Ouch. But AFAICS the is_thp_gfp_mask() path is already addressed properly in 
Michal's latest versions of the patches (patch 10/11 of "[PATCH 00/11] oom 
detection rework v5"). So that wasn't what you tested this time? Maybe mmotm 
still had the older version... But I guess Michal will know better than me.

> So all I had to do to get OOM-free results, on both machines, was to
> remove those lines quoted above.  Now, no doubt it's wrong (for THP)
> to remove them completely, but I don't want to second-guess you on
> where to do the equivalent check: over to you for that.
>
> I'm over-optimistic when I say OOM-free: on the G5 yes; but I did
> see an order=2 OOM after an hour on the laptop one time, and much
> sooner when I applied your further three patches (classzone_idx etc),
> again on the laptop, on one occasion but not another.  Something not
> quite right, but much easier to live with than before, and will need
> a separate tedious investigation if it persists.
>
> Earlier on, when all my suspicions were in compaction.c, I did make a
> couple of probable fixes there, though neither helped out of my OOMs:
>
> At present MIGRATE_SYNC_LIGHT is allowing __isolate_lru_page() to
> isolate a PageWriteback page, which __unmap_and_move() then rejects
> with -EBUSY: of course the writeback might complete in between, but
> that's not what we usually expect, so probably better not to isolate it.
>
> And where compact_zone() sets whole_zone, I tried a BUG_ON if
> compact_scanners_met() already, and hit that as a real possibility
> (only when compactors competing perhaps): without the BUG_ON, it
> would proceed to compact_finished() COMPACT_COMPLETE without doing
> any work at all - and the new should_compact_retry() code is placing
> more faith in that compact_result than perhaps it deserves.  No need
> to BUG_ON then, just be stricter about setting whole_zone.

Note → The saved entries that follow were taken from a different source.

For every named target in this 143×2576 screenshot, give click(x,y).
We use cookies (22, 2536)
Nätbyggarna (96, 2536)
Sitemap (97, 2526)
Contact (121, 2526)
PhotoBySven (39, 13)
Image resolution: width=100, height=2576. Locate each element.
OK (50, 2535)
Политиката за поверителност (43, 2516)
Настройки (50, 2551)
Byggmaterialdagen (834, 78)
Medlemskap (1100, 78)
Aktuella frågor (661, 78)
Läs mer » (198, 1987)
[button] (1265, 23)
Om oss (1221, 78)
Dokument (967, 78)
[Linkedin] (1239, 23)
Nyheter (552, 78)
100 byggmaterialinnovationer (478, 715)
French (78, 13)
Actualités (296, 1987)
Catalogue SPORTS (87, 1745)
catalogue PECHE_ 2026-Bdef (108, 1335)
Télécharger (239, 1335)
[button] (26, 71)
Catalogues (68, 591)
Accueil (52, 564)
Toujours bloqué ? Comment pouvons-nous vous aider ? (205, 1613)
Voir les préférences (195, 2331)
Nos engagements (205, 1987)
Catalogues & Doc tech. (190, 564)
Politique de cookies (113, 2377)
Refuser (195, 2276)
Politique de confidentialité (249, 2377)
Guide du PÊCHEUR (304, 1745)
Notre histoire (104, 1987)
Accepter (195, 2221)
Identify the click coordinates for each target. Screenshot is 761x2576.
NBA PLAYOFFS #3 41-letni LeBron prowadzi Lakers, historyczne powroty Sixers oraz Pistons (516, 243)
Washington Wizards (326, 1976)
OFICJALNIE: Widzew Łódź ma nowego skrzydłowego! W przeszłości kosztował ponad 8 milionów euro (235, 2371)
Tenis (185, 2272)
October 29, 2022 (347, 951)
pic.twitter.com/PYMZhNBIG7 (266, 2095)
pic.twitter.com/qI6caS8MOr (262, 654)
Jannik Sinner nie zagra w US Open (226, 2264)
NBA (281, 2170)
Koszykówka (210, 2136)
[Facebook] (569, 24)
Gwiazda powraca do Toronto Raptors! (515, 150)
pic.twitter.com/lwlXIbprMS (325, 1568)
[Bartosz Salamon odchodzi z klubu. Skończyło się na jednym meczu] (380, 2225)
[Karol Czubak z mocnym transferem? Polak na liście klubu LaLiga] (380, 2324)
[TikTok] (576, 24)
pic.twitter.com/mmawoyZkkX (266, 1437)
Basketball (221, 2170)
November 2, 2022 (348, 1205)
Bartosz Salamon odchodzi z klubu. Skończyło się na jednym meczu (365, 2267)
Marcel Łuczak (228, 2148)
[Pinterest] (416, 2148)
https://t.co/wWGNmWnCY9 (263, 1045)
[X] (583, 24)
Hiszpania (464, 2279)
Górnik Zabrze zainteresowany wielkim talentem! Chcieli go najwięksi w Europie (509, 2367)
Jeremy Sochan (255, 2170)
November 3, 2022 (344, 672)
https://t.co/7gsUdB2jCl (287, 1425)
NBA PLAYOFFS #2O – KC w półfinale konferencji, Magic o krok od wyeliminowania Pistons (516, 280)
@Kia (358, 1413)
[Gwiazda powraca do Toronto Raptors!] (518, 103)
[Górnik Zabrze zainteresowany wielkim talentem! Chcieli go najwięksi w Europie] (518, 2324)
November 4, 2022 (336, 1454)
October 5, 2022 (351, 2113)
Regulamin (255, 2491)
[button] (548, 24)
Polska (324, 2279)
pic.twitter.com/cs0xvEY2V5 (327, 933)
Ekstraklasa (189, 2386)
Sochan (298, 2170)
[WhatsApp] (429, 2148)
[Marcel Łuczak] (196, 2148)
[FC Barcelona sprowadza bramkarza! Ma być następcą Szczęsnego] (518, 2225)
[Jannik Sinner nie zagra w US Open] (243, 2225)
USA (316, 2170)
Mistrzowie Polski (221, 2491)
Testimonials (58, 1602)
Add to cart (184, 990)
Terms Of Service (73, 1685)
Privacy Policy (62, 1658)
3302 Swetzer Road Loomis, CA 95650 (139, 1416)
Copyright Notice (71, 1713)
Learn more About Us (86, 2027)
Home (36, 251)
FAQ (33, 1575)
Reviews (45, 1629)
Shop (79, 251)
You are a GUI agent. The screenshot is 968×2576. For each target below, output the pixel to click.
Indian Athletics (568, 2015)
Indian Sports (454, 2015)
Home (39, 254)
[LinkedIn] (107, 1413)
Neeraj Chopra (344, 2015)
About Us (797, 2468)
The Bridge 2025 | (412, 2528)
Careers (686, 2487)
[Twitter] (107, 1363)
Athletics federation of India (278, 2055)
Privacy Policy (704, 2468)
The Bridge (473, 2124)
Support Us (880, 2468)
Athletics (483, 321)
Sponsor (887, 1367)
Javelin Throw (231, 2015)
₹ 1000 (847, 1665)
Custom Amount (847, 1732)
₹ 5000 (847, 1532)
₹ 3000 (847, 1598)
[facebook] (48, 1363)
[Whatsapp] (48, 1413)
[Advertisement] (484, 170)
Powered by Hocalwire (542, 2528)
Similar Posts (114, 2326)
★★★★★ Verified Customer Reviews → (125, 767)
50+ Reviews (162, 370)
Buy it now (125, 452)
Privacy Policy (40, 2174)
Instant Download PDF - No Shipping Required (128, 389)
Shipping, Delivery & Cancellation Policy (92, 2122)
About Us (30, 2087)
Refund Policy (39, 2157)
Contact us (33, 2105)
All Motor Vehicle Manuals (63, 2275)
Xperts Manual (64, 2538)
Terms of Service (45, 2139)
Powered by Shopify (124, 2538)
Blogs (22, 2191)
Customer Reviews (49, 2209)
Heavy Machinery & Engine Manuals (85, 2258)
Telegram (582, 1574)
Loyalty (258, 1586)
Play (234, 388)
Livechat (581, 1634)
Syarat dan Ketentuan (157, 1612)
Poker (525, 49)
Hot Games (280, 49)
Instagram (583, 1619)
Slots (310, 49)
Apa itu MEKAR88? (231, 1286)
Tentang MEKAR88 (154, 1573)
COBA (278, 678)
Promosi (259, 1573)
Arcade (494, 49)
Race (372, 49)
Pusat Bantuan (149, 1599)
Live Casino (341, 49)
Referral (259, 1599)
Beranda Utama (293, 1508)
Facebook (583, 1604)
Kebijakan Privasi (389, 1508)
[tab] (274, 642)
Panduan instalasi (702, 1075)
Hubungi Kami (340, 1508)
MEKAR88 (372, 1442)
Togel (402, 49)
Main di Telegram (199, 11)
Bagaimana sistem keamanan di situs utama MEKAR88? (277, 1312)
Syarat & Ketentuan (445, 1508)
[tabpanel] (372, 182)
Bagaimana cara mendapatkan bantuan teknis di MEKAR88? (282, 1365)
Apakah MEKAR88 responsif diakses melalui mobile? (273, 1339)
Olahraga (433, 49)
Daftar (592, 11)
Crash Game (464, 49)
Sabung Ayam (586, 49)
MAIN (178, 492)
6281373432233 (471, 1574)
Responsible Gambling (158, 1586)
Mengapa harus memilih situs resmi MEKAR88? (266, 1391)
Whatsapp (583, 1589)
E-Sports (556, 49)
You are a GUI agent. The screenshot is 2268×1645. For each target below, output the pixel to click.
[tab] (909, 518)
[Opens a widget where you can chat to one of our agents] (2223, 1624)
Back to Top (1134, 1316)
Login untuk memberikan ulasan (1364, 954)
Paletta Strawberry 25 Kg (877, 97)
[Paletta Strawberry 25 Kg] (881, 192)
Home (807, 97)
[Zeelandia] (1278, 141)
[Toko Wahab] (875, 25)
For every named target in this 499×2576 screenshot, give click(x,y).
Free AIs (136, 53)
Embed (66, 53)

I warned Michal about the whole_zone settings being prone to races, thanks for 
confirming it's real. Although, compact_scanners_met() being immediately true, 
when the migration scanner is at the zone start, sounds really weird. That would 
mean the free scanner did previously advance as far as first pageblock to cache 
that pfn, which I wouldn't imagine except maybe a tiny zone... was it a 
ZONE_DMA? Or it's a sign of a larger issue.

Anyway, too bad fixing this didn't help the rare OOMs as that would be a 
perfectly valid reason for them.

> (I do worry about the skip hints: once in MIGRATE_SYNC_LIGHT mode,
> compaction seemed good at finding pages to migrate, but not so good
> at then finding enough free pages to migrate them into.  Perhaps
> there were none, but it left me suspicious.)

Skip hints could be another reason for the rare OOMs. What you describe sounds 
like the reclaim between async and sync_light compaction attempts did free some 
pages, but their pageblocks were not scanned due to the skip hints.
A test patch setting compact_control.ignore_skip_hint for sync_(light) 
compaction could confirm (or also mask, I'm afraid) the issue.

> Vlastimil, thanks so much for picking up my bits and pieces a couple
> of days ago: I think I'm going to impose upon you again with the below,
> if that's not too irritating.

No problem :)

> Signed-off-by: Hugh Dickins <hughd@google.com>
>
> --- 4.6-rc2-mm1/mm/compaction.c	2016-04-11 11:35:08.536604712 -0700
> +++ linux/mm/compaction.c	2016-04-13 23:17:03.671959715 -0700
> @@ -1190,7 +1190,7 @@ static isolate_migrate_t isolate_migrate
>   	struct page *page;
>   	const isolate_mode_t isolate_mode =
>   		(sysctl_compact_unevictable_allowed ? ISOLATE_UNEVICTABLE : 0) |
> -		(cc->mode == MIGRATE_ASYNC ? ISOLATE_ASYNC_MIGRATE : 0);
> +		(cc->mode != MIGRATE_SYNC ? ISOLATE_ASYNC_MIGRATE : 0);
>
>   	/*
>   	 * Start at where we last stopped, or beginning of the zone as

I'll check this optimization, thanks.

> @@ -1459,8 +1459,8 @@ static enum compact_result compact_zone(
>   		zone->compact_cached_migrate_pfn[1] = cc->migrate_pfn;
>   	}
>
> -	if (cc->migrate_pfn == start_pfn)
> -		cc->whole_zone = true;
> +	cc->whole_zone = cc->migrate_pfn == start_pfn &&
> +			cc->free_pfn == pageblock_start_pfn(end_pfn - 1);
>
>   	cc->last_migrated_pfn = 0;

This would be for Michal, but I agree.